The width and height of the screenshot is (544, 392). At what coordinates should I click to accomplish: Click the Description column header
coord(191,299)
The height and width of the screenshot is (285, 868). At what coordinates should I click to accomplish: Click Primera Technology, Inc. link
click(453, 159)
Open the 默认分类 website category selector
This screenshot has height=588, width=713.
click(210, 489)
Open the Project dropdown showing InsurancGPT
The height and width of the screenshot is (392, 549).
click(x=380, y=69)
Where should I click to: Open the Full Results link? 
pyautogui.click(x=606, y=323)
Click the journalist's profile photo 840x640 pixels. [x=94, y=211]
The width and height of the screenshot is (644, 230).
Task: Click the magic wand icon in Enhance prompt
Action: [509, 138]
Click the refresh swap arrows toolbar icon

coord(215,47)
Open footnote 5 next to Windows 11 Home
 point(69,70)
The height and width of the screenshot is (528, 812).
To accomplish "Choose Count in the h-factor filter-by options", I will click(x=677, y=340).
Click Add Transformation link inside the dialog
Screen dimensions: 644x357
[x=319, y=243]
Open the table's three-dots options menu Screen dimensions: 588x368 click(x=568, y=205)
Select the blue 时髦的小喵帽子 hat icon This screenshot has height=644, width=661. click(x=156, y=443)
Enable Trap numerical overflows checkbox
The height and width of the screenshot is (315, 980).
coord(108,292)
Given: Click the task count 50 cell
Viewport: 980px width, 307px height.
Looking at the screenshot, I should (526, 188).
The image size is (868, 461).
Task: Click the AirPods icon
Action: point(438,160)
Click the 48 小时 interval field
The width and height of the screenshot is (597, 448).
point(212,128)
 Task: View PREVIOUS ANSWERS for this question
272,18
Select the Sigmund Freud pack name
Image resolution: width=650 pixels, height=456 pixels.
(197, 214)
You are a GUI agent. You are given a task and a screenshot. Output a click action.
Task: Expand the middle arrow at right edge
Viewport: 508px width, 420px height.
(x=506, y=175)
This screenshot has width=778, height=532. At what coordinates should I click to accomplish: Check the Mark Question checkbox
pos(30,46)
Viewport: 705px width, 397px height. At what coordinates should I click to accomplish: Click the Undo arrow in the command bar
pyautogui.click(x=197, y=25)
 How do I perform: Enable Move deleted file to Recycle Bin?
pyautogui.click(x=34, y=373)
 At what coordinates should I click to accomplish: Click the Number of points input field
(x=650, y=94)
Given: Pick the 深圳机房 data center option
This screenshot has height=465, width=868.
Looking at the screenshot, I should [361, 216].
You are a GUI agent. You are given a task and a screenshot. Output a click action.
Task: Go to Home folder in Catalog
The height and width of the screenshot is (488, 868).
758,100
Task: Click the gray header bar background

---*---

◆ **Task brief**: Each line of the records should be repeated exactly as it stands.

◆ **Your solution**:
The width and height of the screenshot is (544, 392). At what coordinates should I click to accomplish: Click the Description column header
coord(191,299)
The height and width of the screenshot is (285, 868). At what coordinates should I click to accomplish: Click Primera Technology, Inc. link
click(453, 159)
Open the 默认分类 website category selector
This screenshot has height=588, width=713.
click(210, 489)
Open the Project dropdown showing InsurancGPT
The height and width of the screenshot is (392, 549).
click(x=380, y=69)
Where should I click to: Open the Full Results link? 
pyautogui.click(x=606, y=323)
Click the journalist's profile photo 840x640 pixels. [x=94, y=211]
The width and height of the screenshot is (644, 230).
Task: Click the magic wand icon in Enhance prompt
Action: [509, 138]
Click the refresh swap arrows toolbar icon

coord(215,47)
Open footnote 5 next to Windows 11 Home
 point(69,70)
The height and width of the screenshot is (528, 812).
To accomplish "Choose Count in the h-factor filter-by options", I will click(x=677, y=340).
Click Add Transformation link inside the dialog
Screen dimensions: 644x357
[x=319, y=243]
Open the table's three-dots options menu Screen dimensions: 588x368 click(x=568, y=205)
Select the blue 时髦的小喵帽子 hat icon This screenshot has height=644, width=661. click(x=156, y=443)
Enable Trap numerical overflows checkbox
The height and width of the screenshot is (315, 980).
coord(108,292)
Given: Click the task count 50 cell
Viewport: 980px width, 307px height.
Looking at the screenshot, I should (526, 188).
The image size is (868, 461).
Task: Click the AirPods icon
Action: point(438,160)
Click the 48 小时 interval field
The width and height of the screenshot is (597, 448).
point(212,128)
 Task: View PREVIOUS ANSWERS for this question
272,18
Select the Sigmund Freud pack name
Image resolution: width=650 pixels, height=456 pixels.
(197, 214)
You are a GUI agent. You are given a task and a screenshot. Output a click action.
Task: Expand the middle arrow at right edge
Viewport: 508px width, 420px height.
(x=506, y=175)
This screenshot has width=778, height=532. At what coordinates should I click to accomplish: Check the Mark Question checkbox
pos(30,46)
Viewport: 705px width, 397px height. At what coordinates should I click to accomplish: Click the Undo arrow in the command bar
pyautogui.click(x=197, y=25)
 How do I perform: Enable Move deleted file to Recycle Bin?
pyautogui.click(x=34, y=373)
 At what coordinates should I click to accomplish: Click the Number of points input field
(x=650, y=94)
Given: Pick the 深圳机房 data center option
This screenshot has height=465, width=868.
Looking at the screenshot, I should [361, 216].
You are a GUI agent. You are given a task and a screenshot. Output a click action.
Task: Go to Home folder in Catalog
The height and width of the screenshot is (488, 868).
758,100
Task: Click the gray header bar background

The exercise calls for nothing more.